===== Texte choisi

La première fois que PL évoque ce texte est le 19 juillet 1937 :
Il m’est venu subitement l’idée de publier dans le Mercure les premières pages de mon nouvel In Memoriam, auquel je travaille toujours, quand un morceau me vient tout seul à l’esprit, et pas avec énormément d’entrain, tant je suis loin de l’état d’esprit dans lequel je l’ai écrit la première fois.
Duhamel a toujours des masses de monde. Les conversations m’assomment. Je lui ai fait remettre ce matin par sa secrétaire ce petit mot :
« Je voudrais bien publier dans le Mercure le début (qui forme un tout et qui ferait une dizaine de pages) d’une petite affaire que j’écris, — uniquement pour me débarrasser de la manie d’y revenir.
« Si vous y consentez, je verrai à faire taper cela à la machine immédiatement. »
Sa secrétaire n’a pu le lui remettre qu’à son départ. Il l’a fourré dans sa serviette et il est parti.
Il revient demain, pour signer des actions. Évidemment, la réponse sera oui, il ne peut faire autrement, mais avec l’inquiétude qu’il puisse se trouver là-dedans certaines choses, soit qu’il m’en parle, soit non. Je suis, en tout cas, nerveux du résultat. En tout cas, je n’enlève rien et s’il m’impose d’attendre deux ou trois numéros, je renonce.

==========

Renvoyez, s'il vous plaît, l'extrait sur le projet de publication dans le Mercure en entier, sans y changer un seul mot.

===== Jeu de données

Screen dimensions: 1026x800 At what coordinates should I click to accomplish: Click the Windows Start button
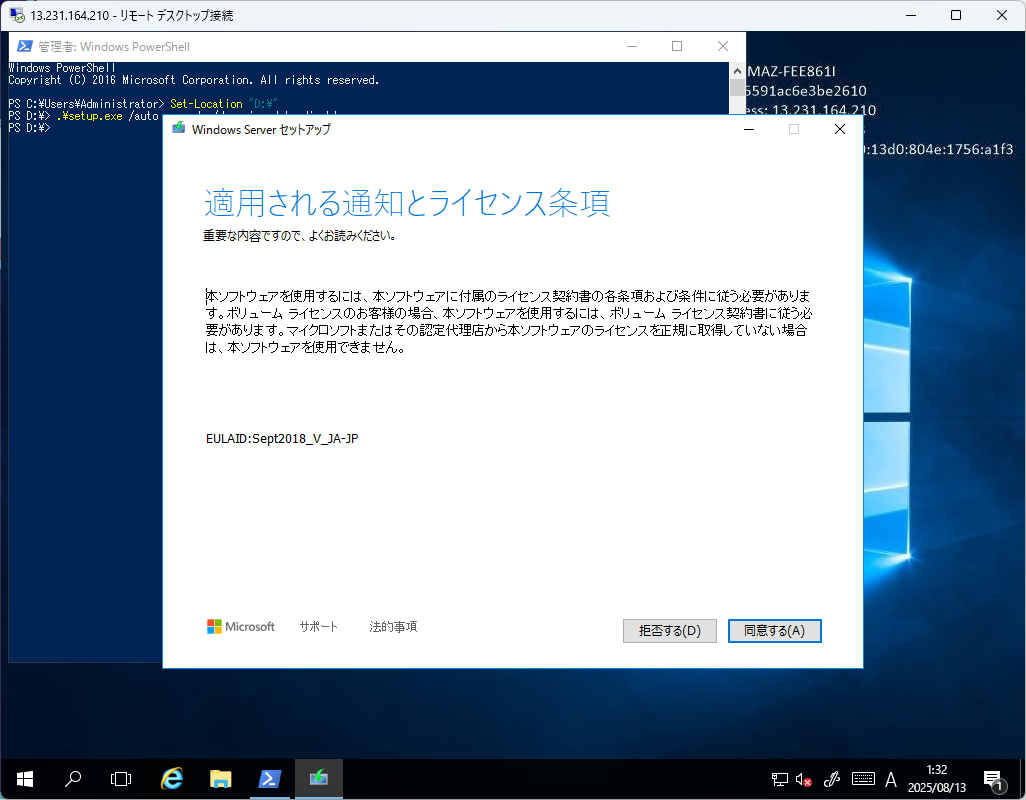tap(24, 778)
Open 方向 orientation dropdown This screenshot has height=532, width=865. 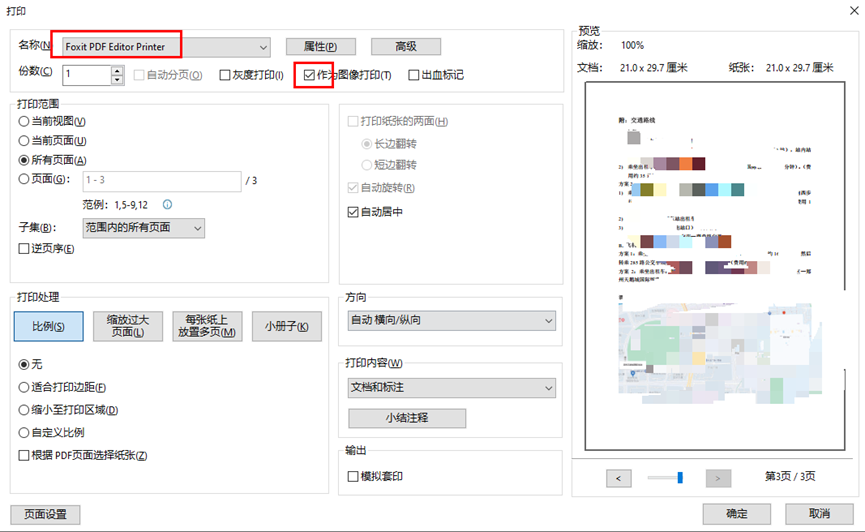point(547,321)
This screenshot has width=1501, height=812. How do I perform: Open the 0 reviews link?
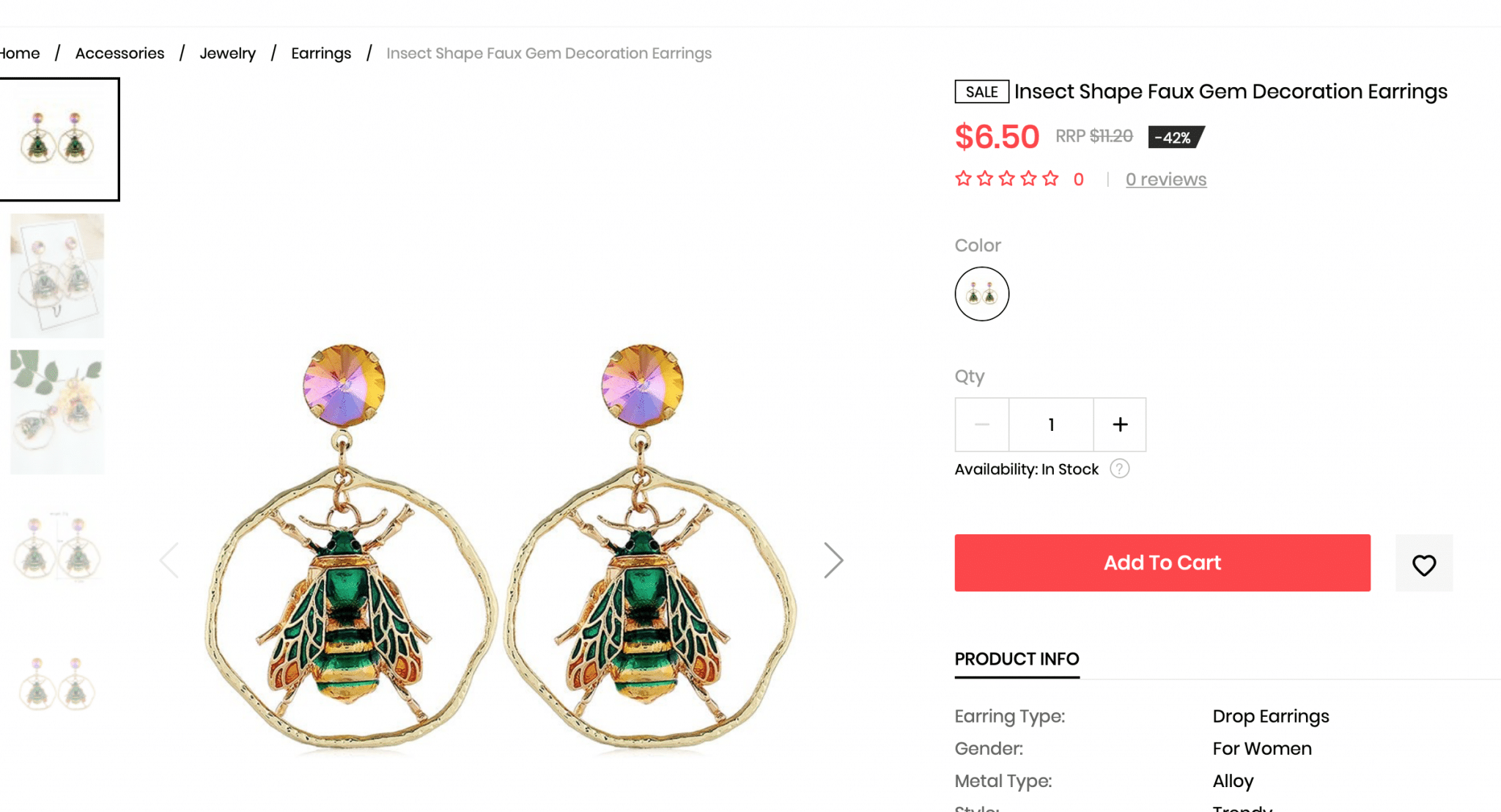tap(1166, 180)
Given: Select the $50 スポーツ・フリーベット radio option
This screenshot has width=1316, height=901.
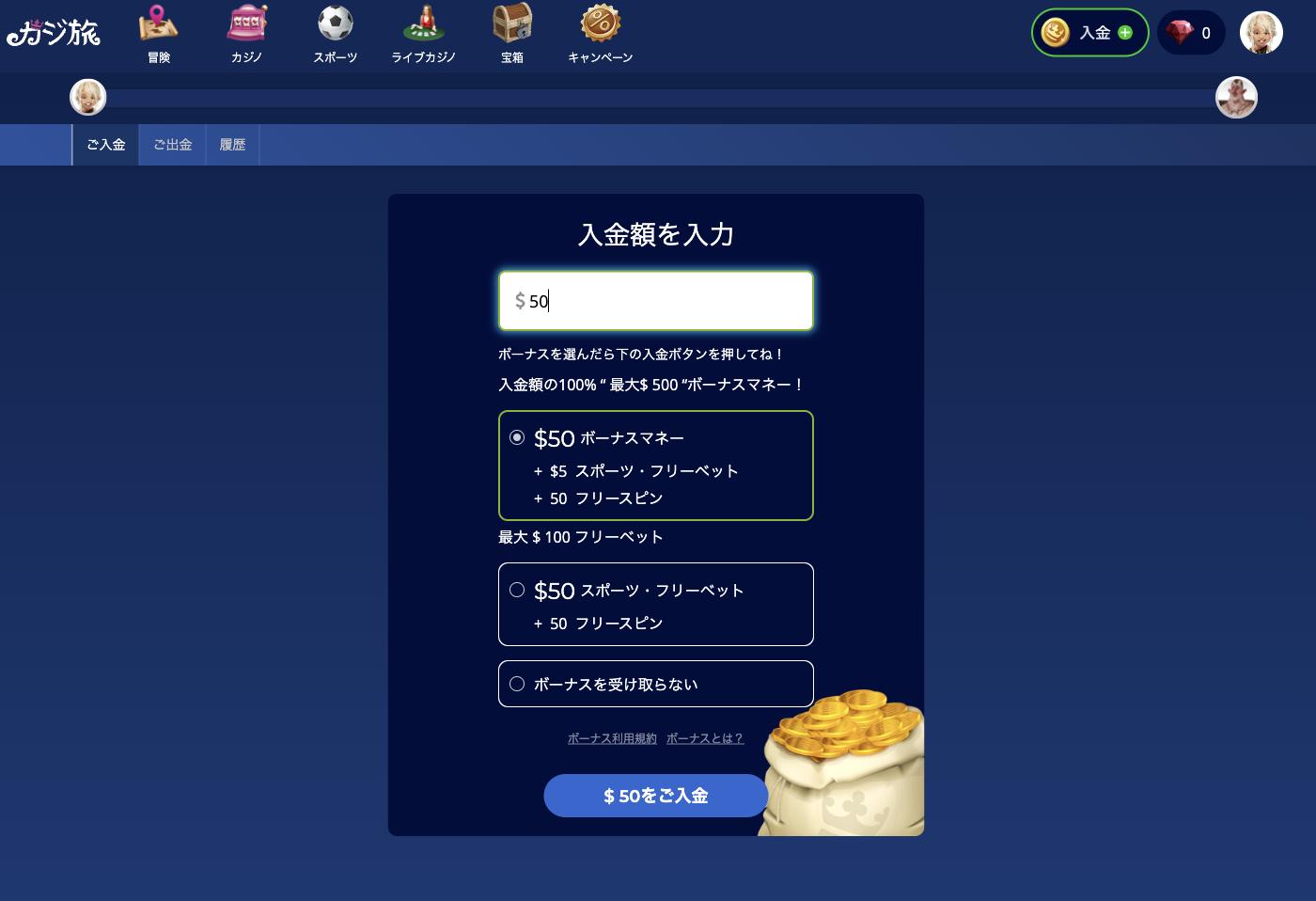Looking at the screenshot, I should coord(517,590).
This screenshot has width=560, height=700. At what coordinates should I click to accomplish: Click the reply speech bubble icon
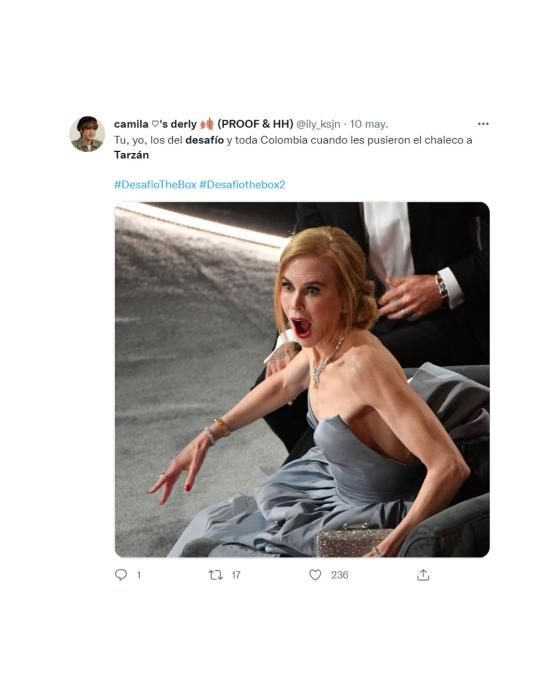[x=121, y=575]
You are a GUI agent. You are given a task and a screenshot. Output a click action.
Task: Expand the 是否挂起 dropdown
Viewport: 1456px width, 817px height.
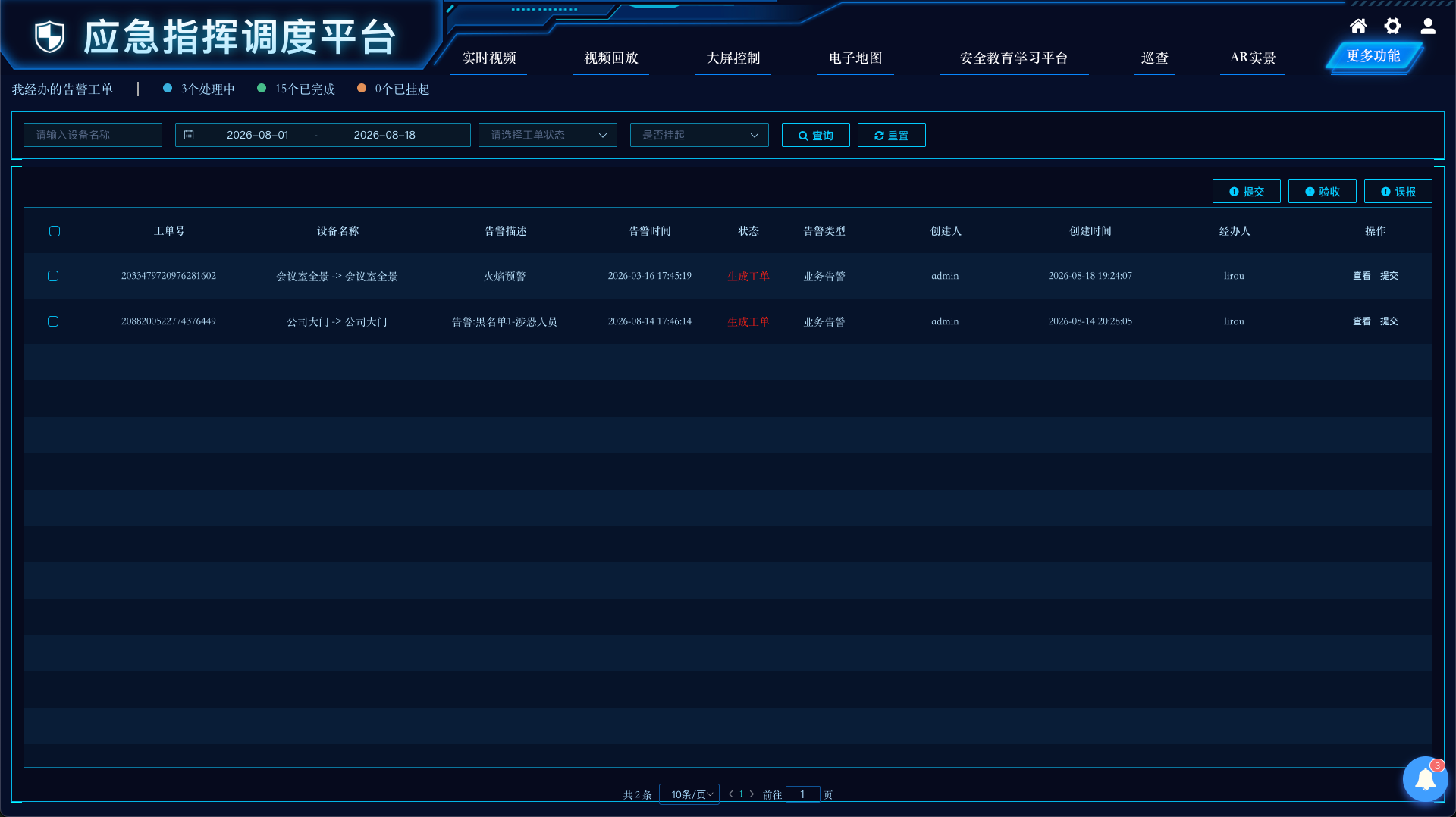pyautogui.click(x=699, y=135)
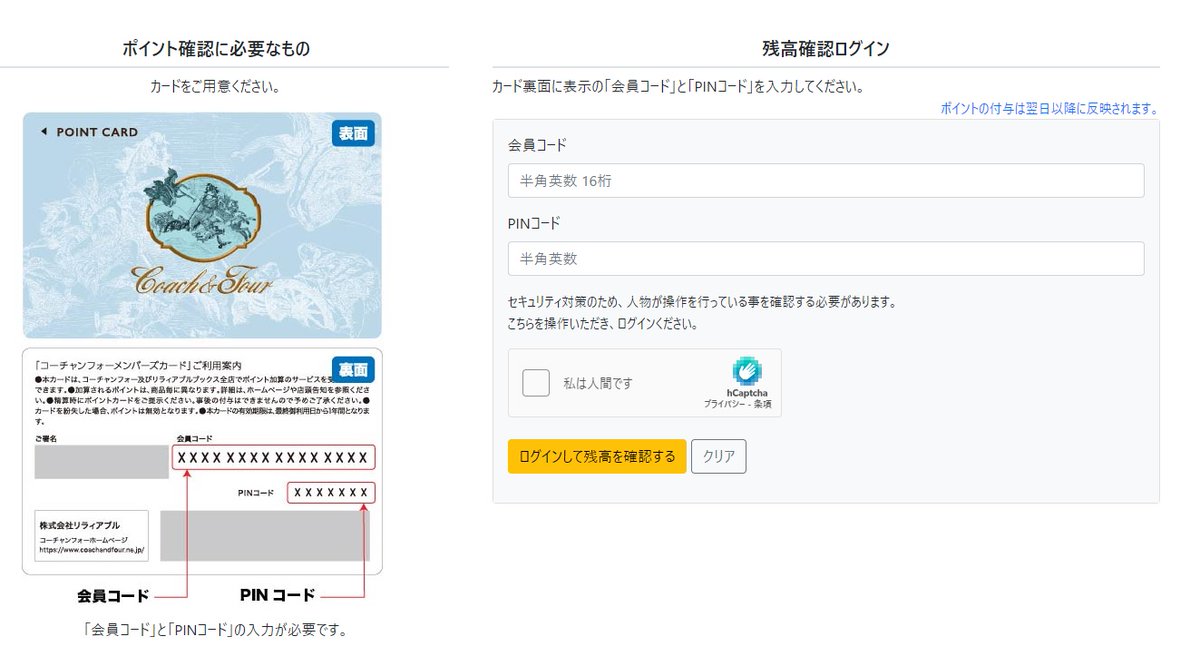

==========

▸ **Résultat de l'exercice**
La première fois que PL évoque ce texte est le 19 juillet 1937 :
Il m’est venu subitement l’idée de publier dans le Mercure les premières pages de mon nouvel In Memoriam, auquel je travaille toujours, quand un morceau me vient tout seul à l’esprit, et pas avec énormément d’entrain, tant je suis loin de l’état d’esprit dans lequel je l’ai écrit la première fois.
Duhamel a toujours des masses de monde. Les conversations m’assomment. Je lui ai fait remettre ce matin par sa secrétaire ce petit mot :
« Je voudrais bien publier dans le Mercure le début (qui forme un tout et qui ferait une dizaine de pages) d’une petite affaire que j’écris, — uniquement pour me débarrasser de la manie d’y revenir.
« Si vous y consentez, je verrai à faire taper cela à la machine immédiatement. »
Sa secrétaire n’a pu le lui remettre qu’à son départ. Il l’a fourré dans sa serviette et il est parti.
Il revient demain, pour signer des actions. Évidemment, la réponse sera oui, il ne peut faire autrement, mais avec l’inquiétude qu’il puisse se trouver là-dedans certaines choses, soit qu’il m’en parle, soit non. Je suis, en tout cas, nerveux du résultat. En tout cas, je n’enlève rien et s’il m’impose d’attendre deux ou trois numéros, je renonce.